Neither a new style nor a new format will address the root causes of declining NFL membership. Miller blames the debate community for creating exclusionary norms around the activity, which is unfair because many of the pressures that limit participation to a few well-to-do schools were given to the debate community by inequalities in the education system as a whole. The style of debate may affect which students participate— and increasing participation, especially minority participation, is important to consider—but style does not affect how many schools participate. There are substantive problems facing debate programs that no amount of new rules are capable of solving. After all, the rules only determine what happens in the round, not what the school district and principal do before the tournament. In other words, I believe Miller overestimates how many real world inequalities can be rectified with a new debate style or theory.
However, the question whether or not Miller's particular diagnosis is true is less relevant than his passion for raising these issues explicitly. He is at his strongest when he says that educational inequality is something that debate coaches need to confront: that few under-funded public schools participate is a real, moral challenge. Coaches of good faith may disagree about what an ideal debate round looks like, but all coaches can agree that a student at a high school without an NFL program is at a serious educational disadvantage. The terrible irony is that students most in need of engagement in education (through exciting extra-curricular activities like debate) are the least likely to have such options available. What is needed from coaches is collective [end page 69] action to address one of the substantive inequalities in education—to give more students the opportunity to participate in the NFL through their school.

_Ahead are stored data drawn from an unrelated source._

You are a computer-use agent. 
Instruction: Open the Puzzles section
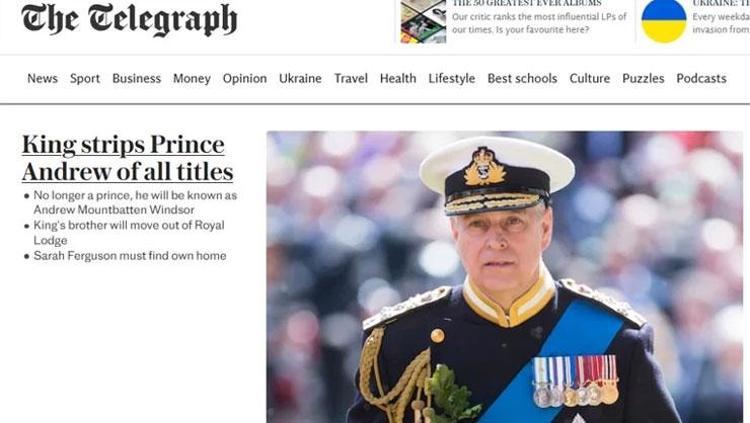coord(643,78)
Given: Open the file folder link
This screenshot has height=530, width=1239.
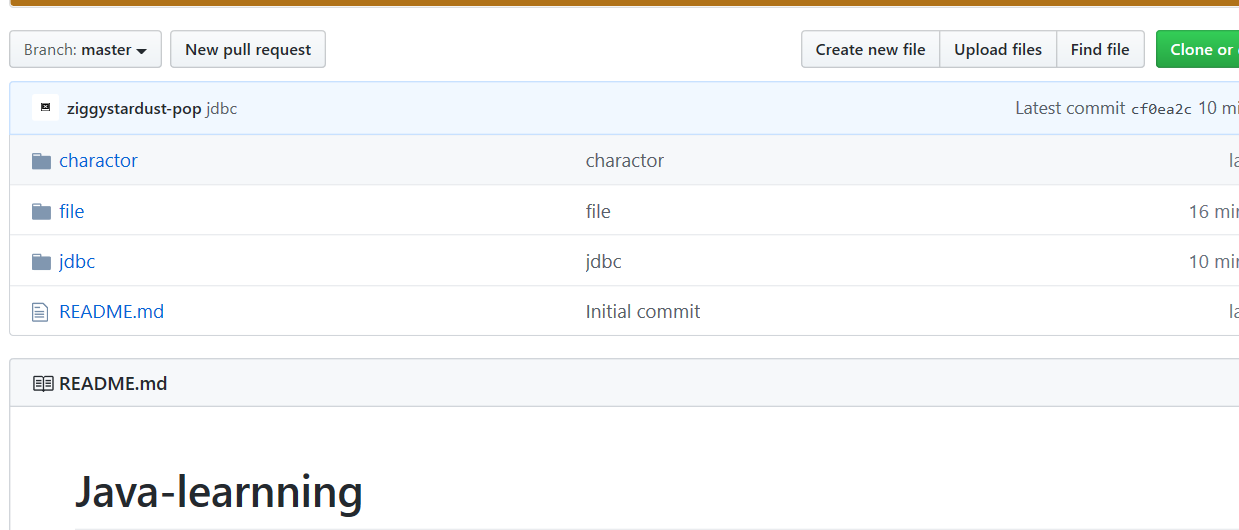Looking at the screenshot, I should [71, 211].
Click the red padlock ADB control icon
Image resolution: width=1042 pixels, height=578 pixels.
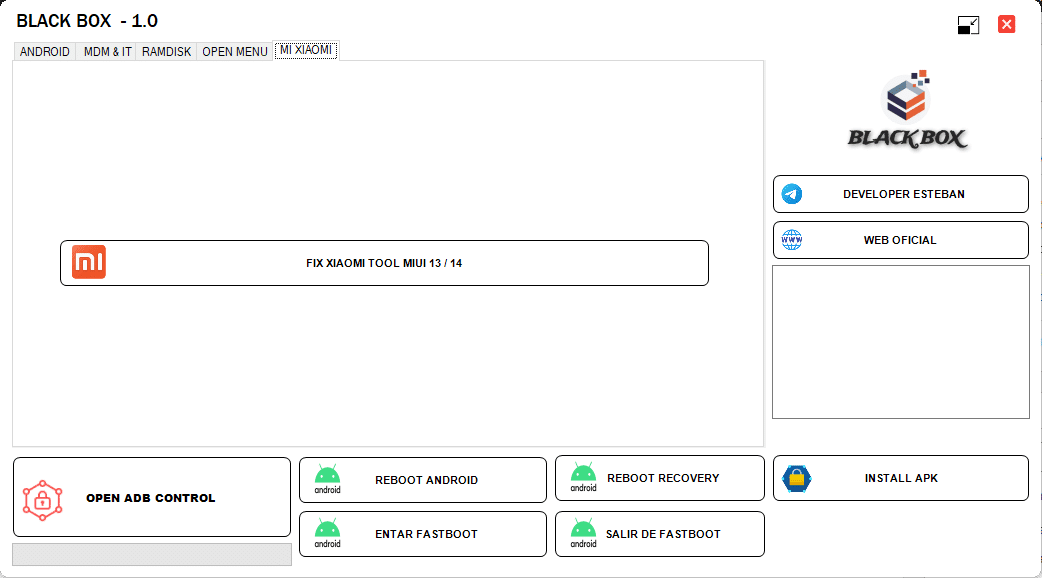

Currently, only 9% of high schools are members of the NFL. The current NFL strategy is passive, serving only schools that chose to join, which has lead to this situation. I think Miller underplays how core a problem this is: reforming the community (making it more populist) is less urgent than expanding it (making it more populous). The new strategy must be active, bringing in new schools—horizontal proliferation— and helping small programs grow bigger—vertical proliferation. This unified effort might use the "regional office" model being developed at Western Kentucky University or the Urban Debate League model. Because small programs have fewer resources than established ones, and because new schools are more likely to come from minority communities than current members, any new strategy must be, by definition, an "equity" strategy. To be blunt, equity issues are survival issues for the debate community. Miller's perspective is a valuable contribution, and Cross- X is worth discussing.